Saved entries:
+---+
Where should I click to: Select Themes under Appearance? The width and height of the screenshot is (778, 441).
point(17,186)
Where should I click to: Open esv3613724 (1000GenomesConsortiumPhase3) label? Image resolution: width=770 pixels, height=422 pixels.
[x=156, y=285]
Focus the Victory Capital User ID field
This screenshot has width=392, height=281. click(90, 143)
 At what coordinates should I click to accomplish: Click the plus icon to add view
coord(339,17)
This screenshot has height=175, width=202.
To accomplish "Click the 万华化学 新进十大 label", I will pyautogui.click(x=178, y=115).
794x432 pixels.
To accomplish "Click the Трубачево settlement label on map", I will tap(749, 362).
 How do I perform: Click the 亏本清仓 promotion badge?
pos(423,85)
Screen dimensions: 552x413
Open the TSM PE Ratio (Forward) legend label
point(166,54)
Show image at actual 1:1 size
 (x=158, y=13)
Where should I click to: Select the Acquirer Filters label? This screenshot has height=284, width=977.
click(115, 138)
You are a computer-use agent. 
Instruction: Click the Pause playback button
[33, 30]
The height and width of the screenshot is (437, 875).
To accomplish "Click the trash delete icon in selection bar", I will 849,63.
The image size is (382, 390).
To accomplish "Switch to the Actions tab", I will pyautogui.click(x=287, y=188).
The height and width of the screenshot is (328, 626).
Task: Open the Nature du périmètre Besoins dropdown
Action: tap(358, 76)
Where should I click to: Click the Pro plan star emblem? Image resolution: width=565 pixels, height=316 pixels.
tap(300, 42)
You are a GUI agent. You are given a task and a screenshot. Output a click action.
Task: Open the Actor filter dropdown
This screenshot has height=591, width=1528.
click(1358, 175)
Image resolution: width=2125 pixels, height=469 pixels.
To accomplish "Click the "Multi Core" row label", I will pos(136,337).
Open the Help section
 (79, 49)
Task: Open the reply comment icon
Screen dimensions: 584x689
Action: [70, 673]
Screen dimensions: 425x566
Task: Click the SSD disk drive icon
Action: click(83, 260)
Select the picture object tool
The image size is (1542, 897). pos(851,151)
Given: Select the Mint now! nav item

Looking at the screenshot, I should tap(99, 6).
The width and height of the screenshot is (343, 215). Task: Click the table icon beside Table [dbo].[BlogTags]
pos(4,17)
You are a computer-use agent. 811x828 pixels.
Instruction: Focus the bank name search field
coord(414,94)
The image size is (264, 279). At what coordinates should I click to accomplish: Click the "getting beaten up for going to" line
+---+
### Directions
Return all of the entries above exactly as they stand.

### Task solution
Where should I click to: Select Themes under Appearance? The width and height of the screenshot is (778, 441).
point(17,186)
Where should I click to: Open esv3613724 (1000GenomesConsortiumPhase3) label? Image resolution: width=770 pixels, height=422 pixels.
[x=156, y=285]
Focus the Victory Capital User ID field
This screenshot has width=392, height=281. click(90, 143)
 At what coordinates should I click to accomplish: Click the plus icon to add view
coord(339,17)
This screenshot has height=175, width=202.
To accomplish "Click the 万华化学 新进十大 label", I will pyautogui.click(x=178, y=115).
794x432 pixels.
To accomplish "Click the Трубачево settlement label on map", I will tap(749, 362).
 How do I perform: Click the 亏本清仓 promotion badge?
pos(423,85)
Screen dimensions: 552x413
Open the TSM PE Ratio (Forward) legend label
point(166,54)
Show image at actual 1:1 size
 (x=158, y=13)
Where should I click to: Select the Acquirer Filters label? This screenshot has height=284, width=977.
click(115, 138)
You are a computer-use agent. 
Instruction: Click the Pause playback button
[33, 30]
The height and width of the screenshot is (437, 875).
To accomplish "Click the trash delete icon in selection bar", I will 849,63.
The image size is (382, 390).
To accomplish "Switch to the Actions tab", I will pyautogui.click(x=287, y=188).
The height and width of the screenshot is (328, 626).
Task: Open the Nature du périmètre Besoins dropdown
Action: tap(358, 76)
Where should I click to: Click the Pro plan star emblem? Image resolution: width=565 pixels, height=316 pixels.
tap(300, 42)
You are a GUI agent. You are given a task and a screenshot. Output a click action.
Task: Open the Actor filter dropdown
This screenshot has height=591, width=1528.
click(1358, 175)
Image resolution: width=2125 pixels, height=469 pixels.
To accomplish "Click the "Multi Core" row label", I will pos(136,337).
Open the Help section
 (79, 49)
Task: Open the reply comment icon
Screen dimensions: 584x689
Action: [70, 673]
Screen dimensions: 425x566
Task: Click the SSD disk drive icon
Action: click(83, 260)
Select the picture object tool
The image size is (1542, 897). pos(851,151)
Given: Select the Mint now! nav item

Looking at the screenshot, I should tap(99, 6).
The width and height of the screenshot is (343, 215). Task: Click the table icon beside Table [dbo].[BlogTags]
pos(4,17)
You are a computer-use agent. 811x828 pixels.
Instruction: Focus the bank name search field
coord(414,94)
The image size is (264, 279). At what coordinates should I click to accomplish: Click the "getting beaten up for going to" line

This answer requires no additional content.